PROBLEM DESCRIPTION |
Go to the line containing "You are a GUI" in the material below. From there to the end, retype every line exactly and drop the pictures.

DATA SHOWN |
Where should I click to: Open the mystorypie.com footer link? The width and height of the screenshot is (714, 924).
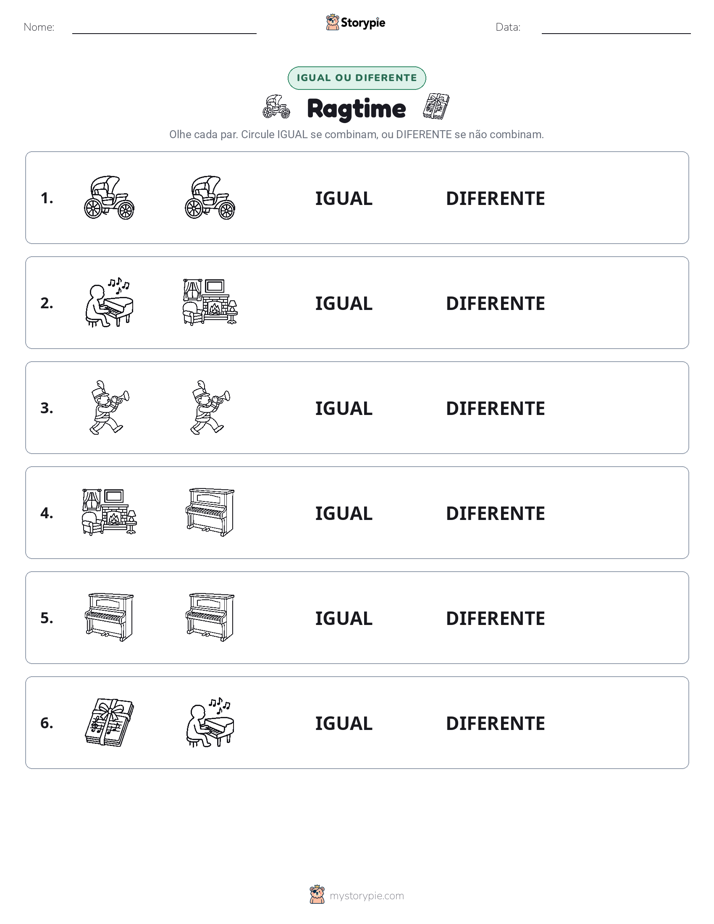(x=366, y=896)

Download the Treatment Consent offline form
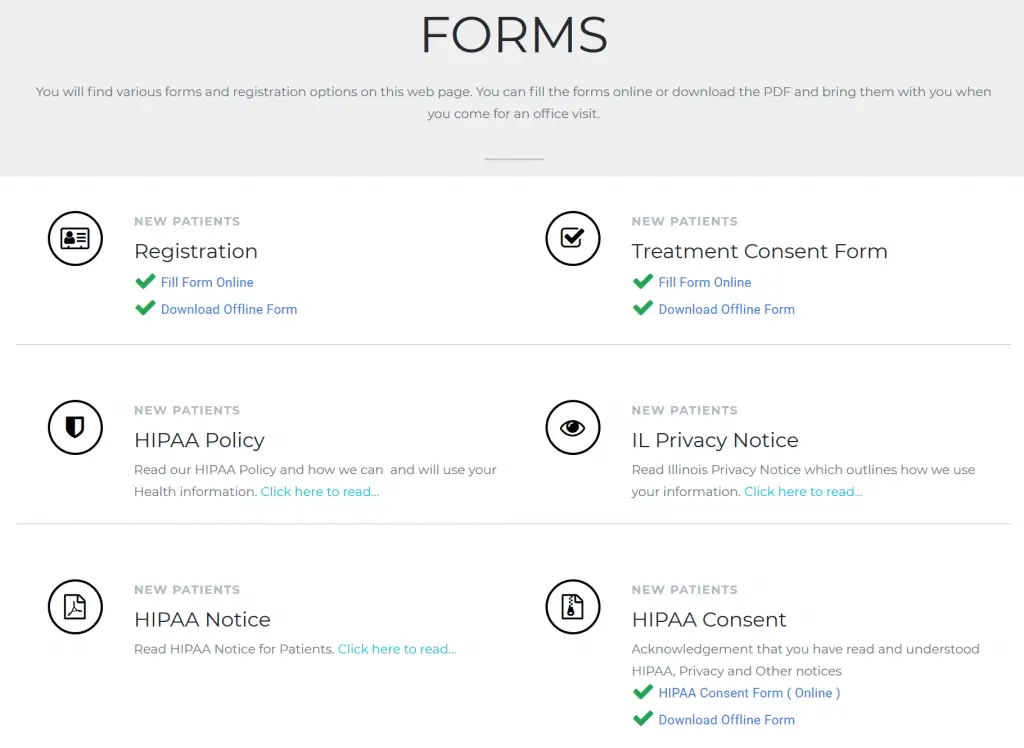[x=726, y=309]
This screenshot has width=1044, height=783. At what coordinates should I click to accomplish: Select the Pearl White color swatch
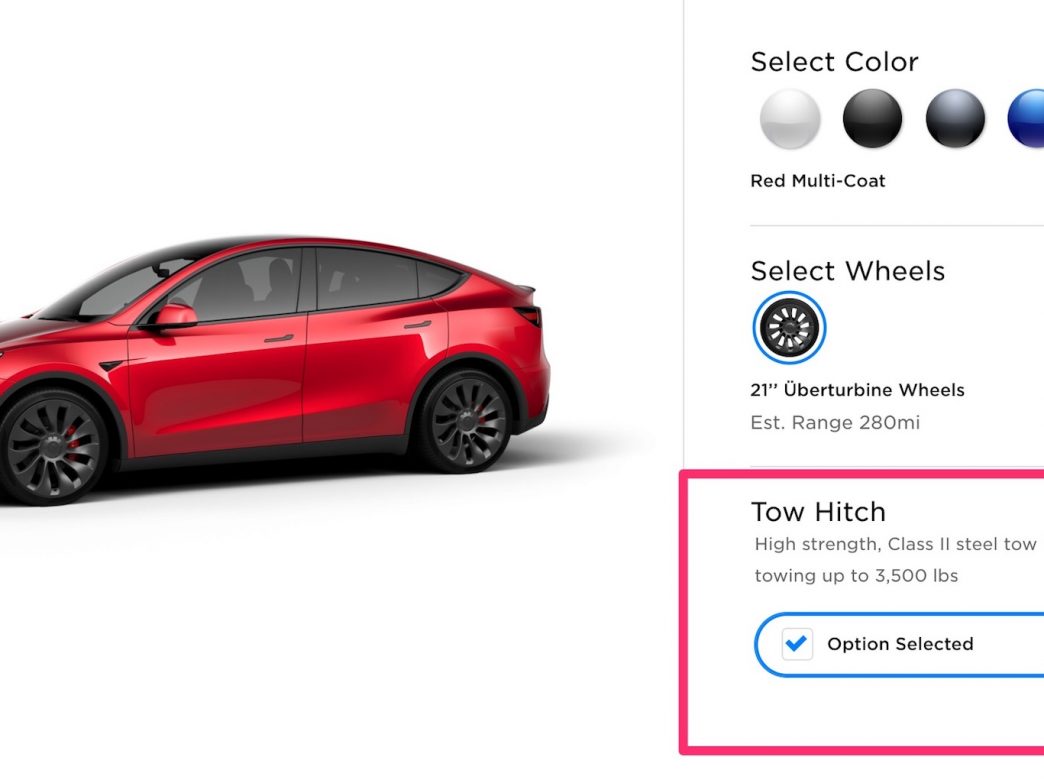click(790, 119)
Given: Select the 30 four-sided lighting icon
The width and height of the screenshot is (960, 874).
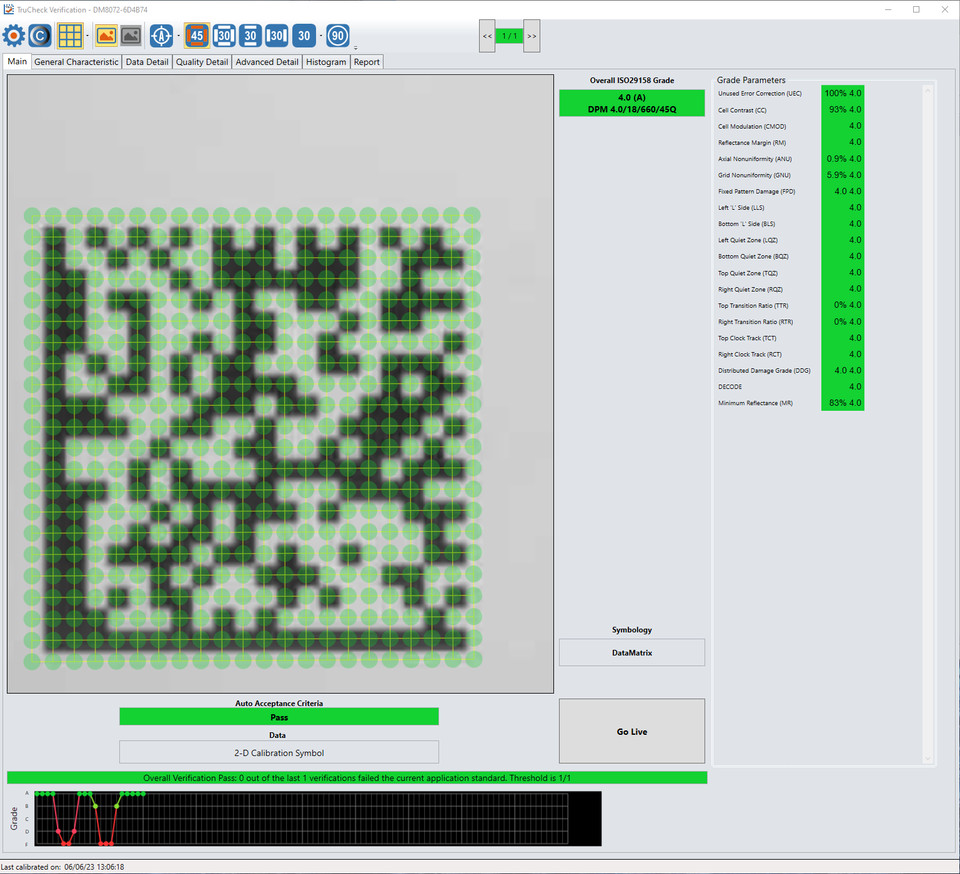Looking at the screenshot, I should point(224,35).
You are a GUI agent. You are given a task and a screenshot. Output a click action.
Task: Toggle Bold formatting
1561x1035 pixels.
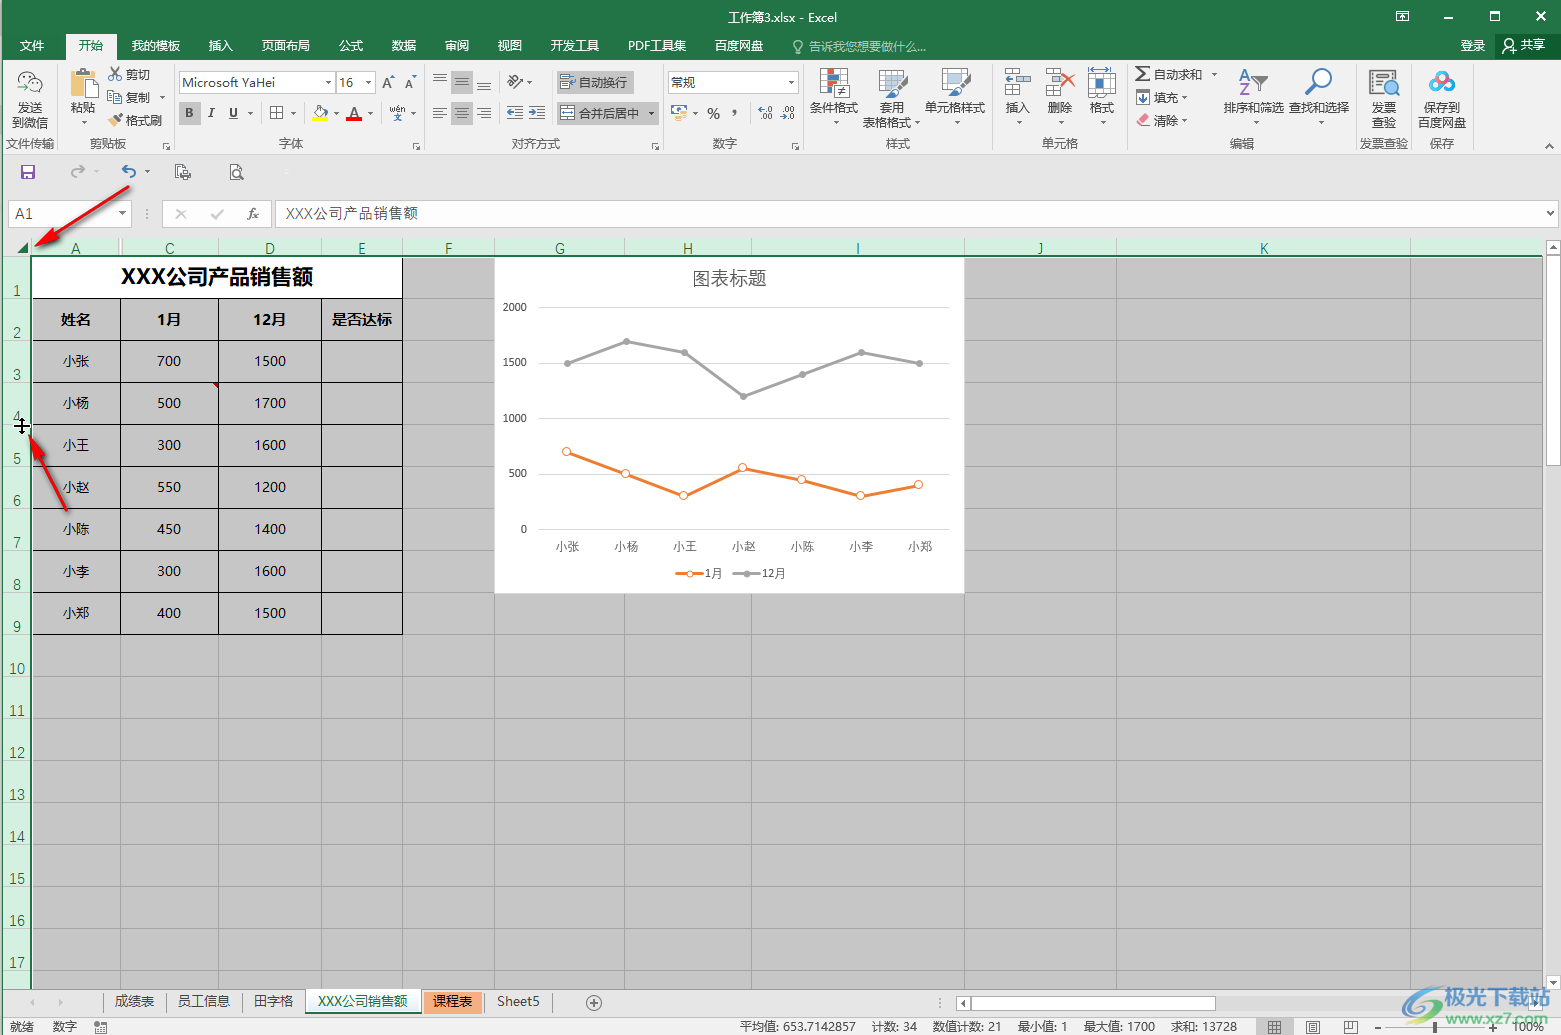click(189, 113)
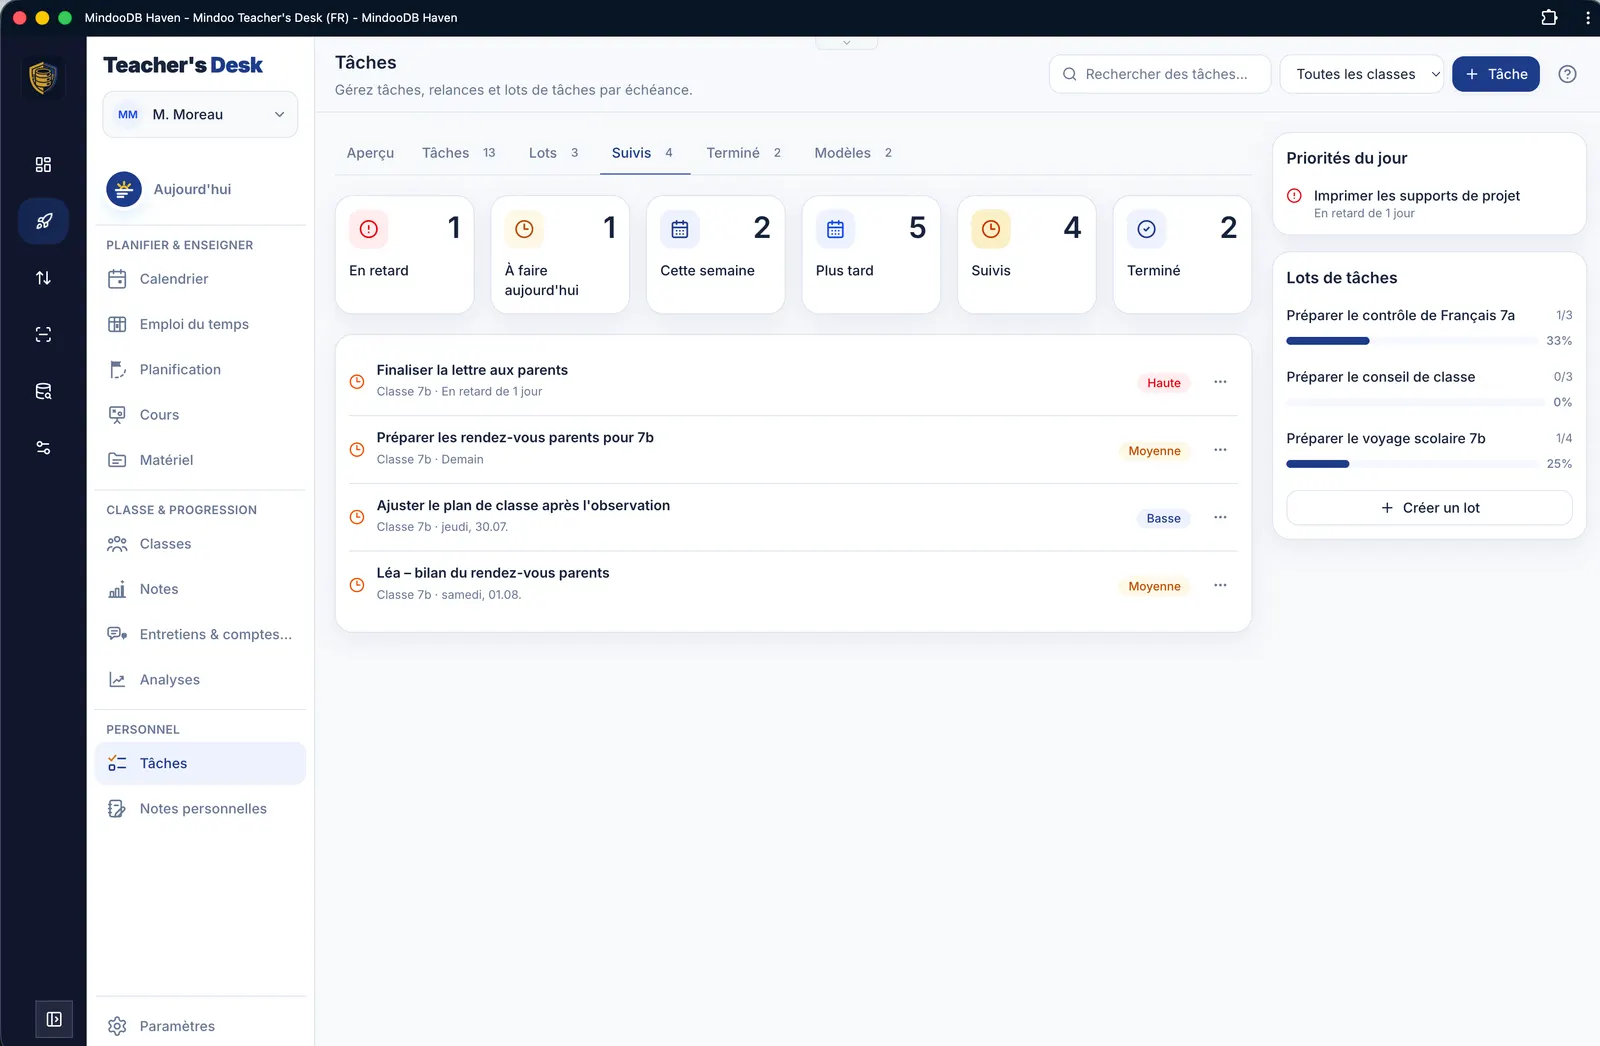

RESPONSE BELOW |
You are a GUI agent. You are given a task and a screenshot. Output a click action.
Task: Toggle Bold formatting
1561x1035 pixels.
click(189, 113)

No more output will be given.